*** Data provided
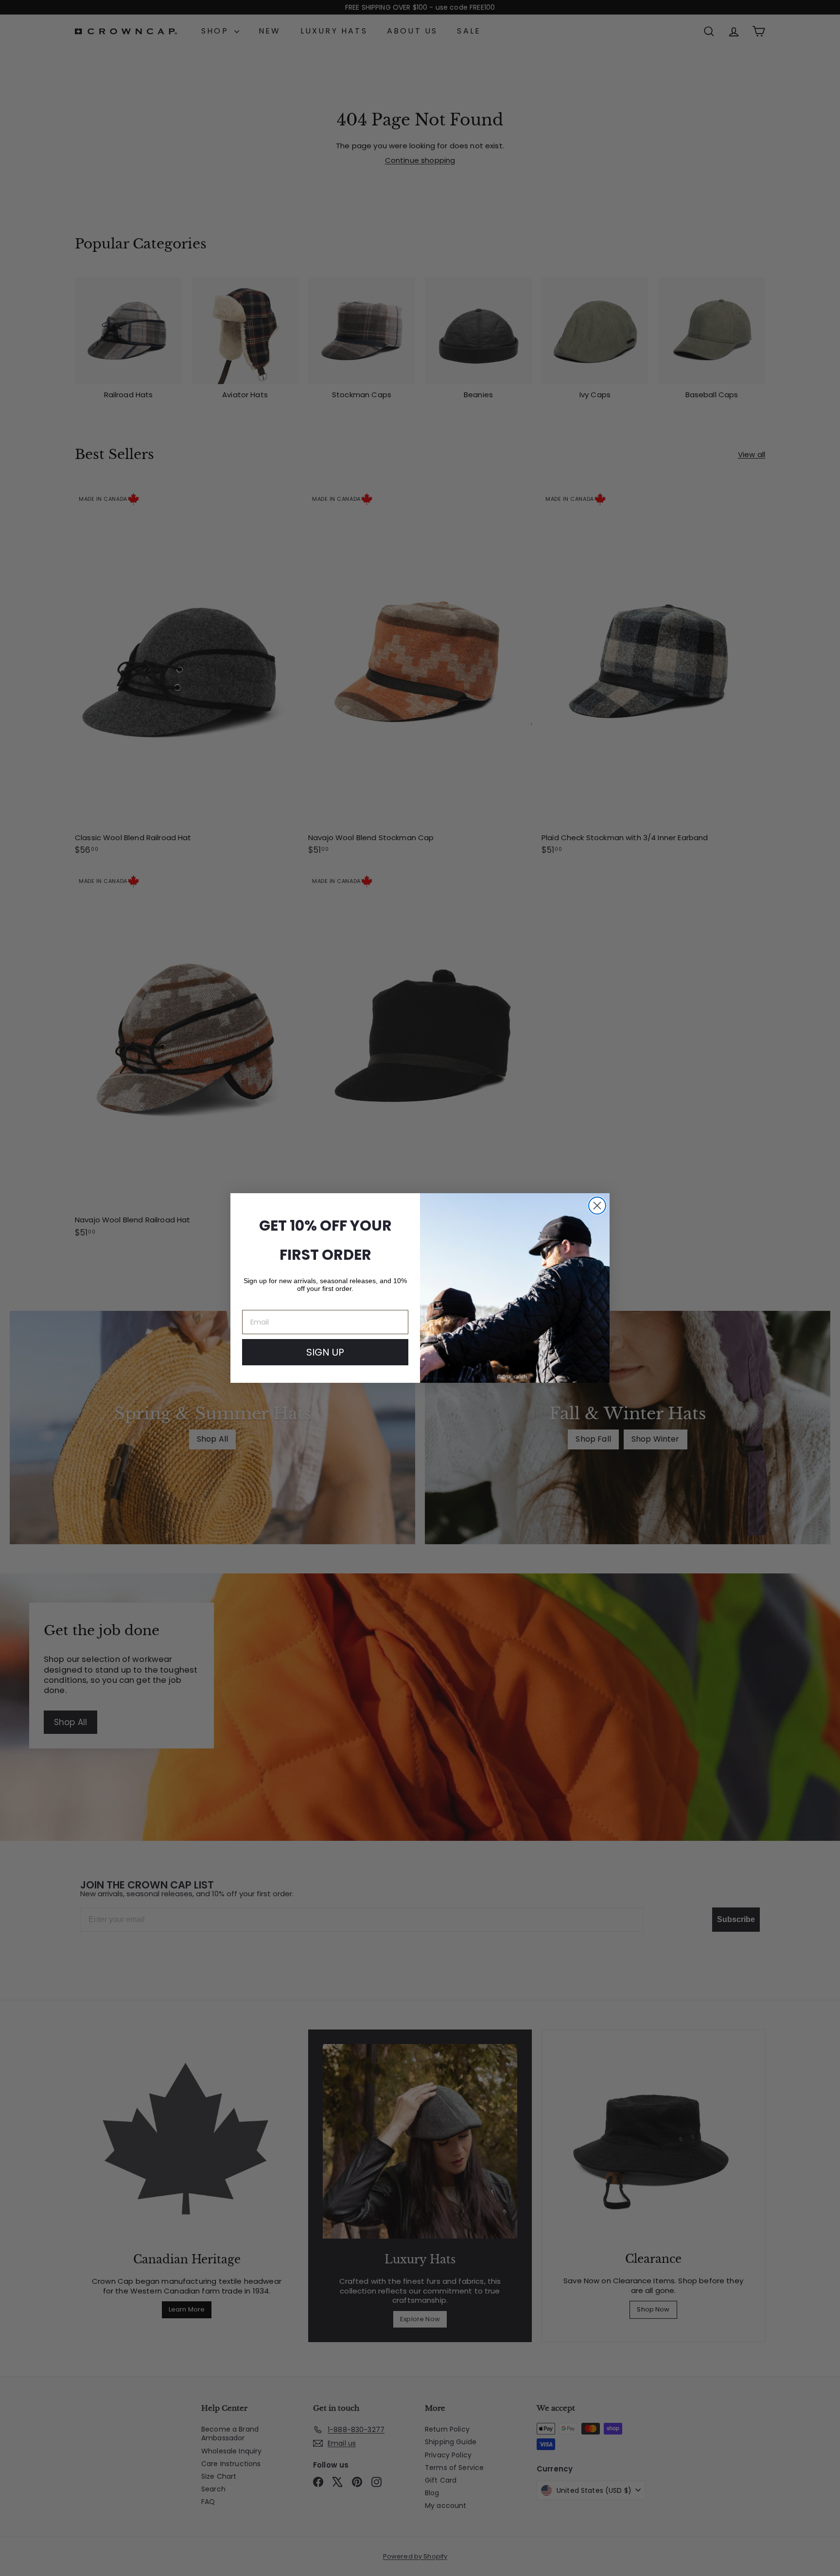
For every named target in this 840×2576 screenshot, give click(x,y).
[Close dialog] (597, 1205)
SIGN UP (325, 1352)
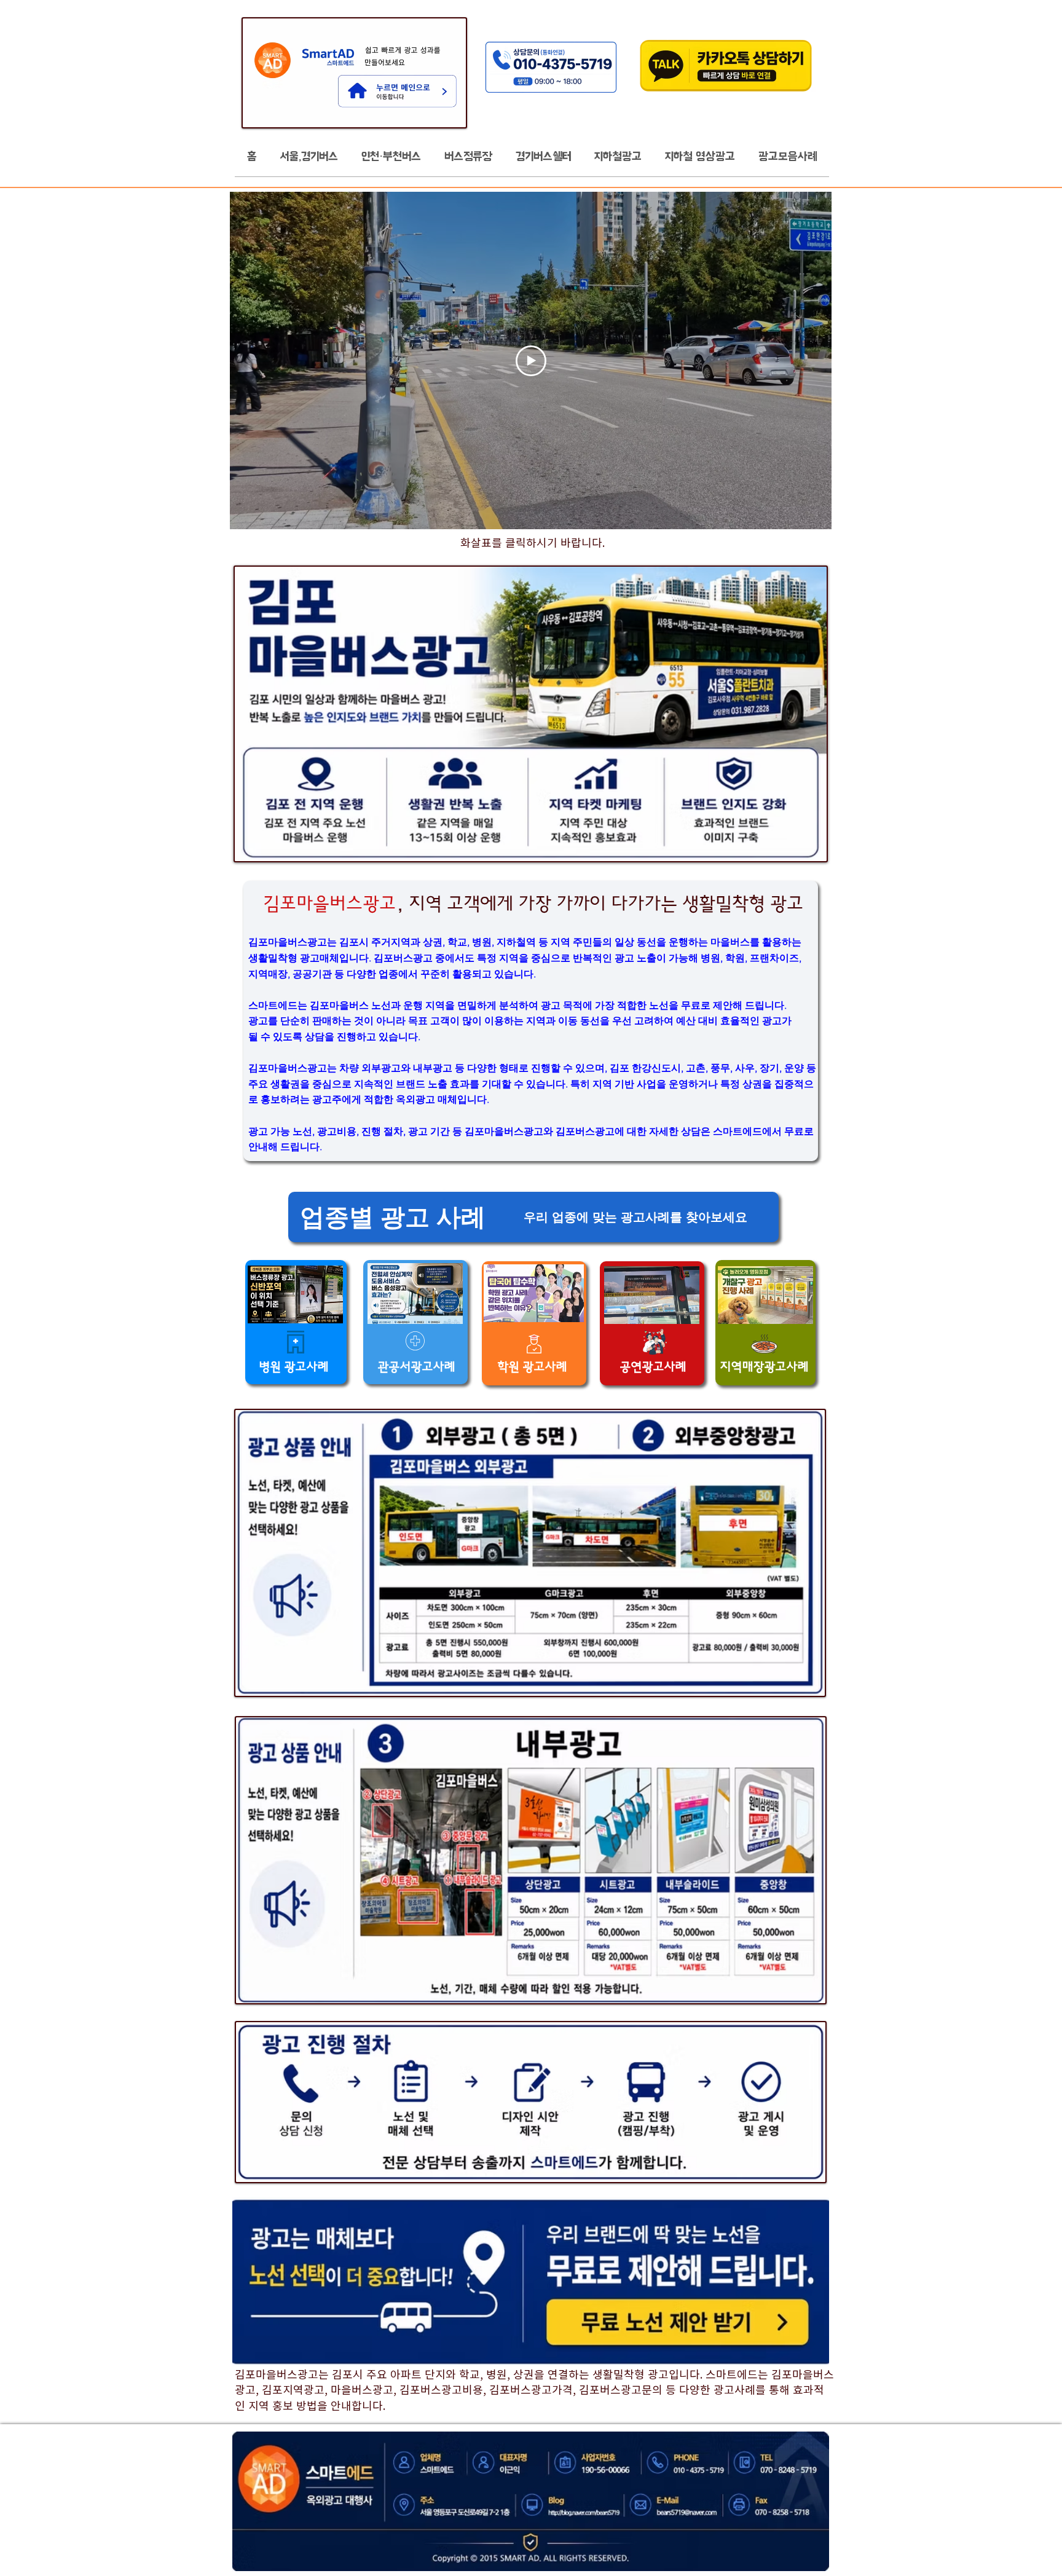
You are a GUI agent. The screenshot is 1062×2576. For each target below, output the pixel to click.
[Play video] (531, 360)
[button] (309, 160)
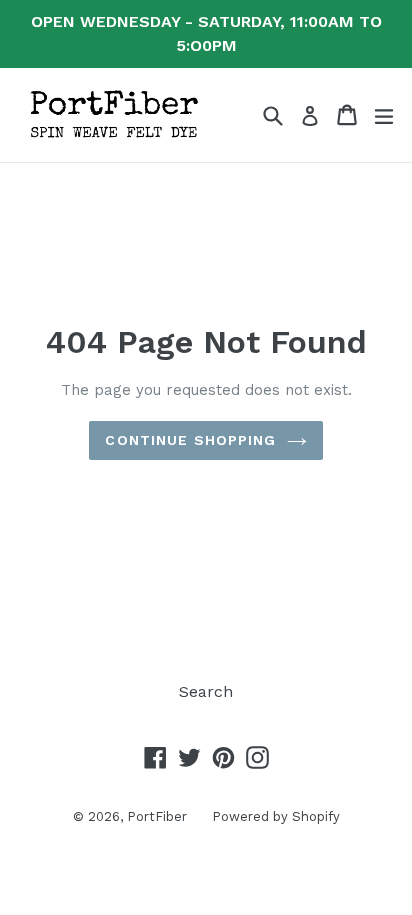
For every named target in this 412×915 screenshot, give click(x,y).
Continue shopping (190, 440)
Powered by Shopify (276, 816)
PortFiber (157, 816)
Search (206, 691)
******
## What is required
Give the lines from the one containing "[button] (309, 160)" through the last line of the material again, exactly and with no pictures, both ends included.

## Problem solution
[button] (309, 160)
For every named target in this 412×915 screenshot, give click(x,y).
Continue shopping (190, 440)
Powered by Shopify (276, 816)
PortFiber (157, 816)
Search (206, 691)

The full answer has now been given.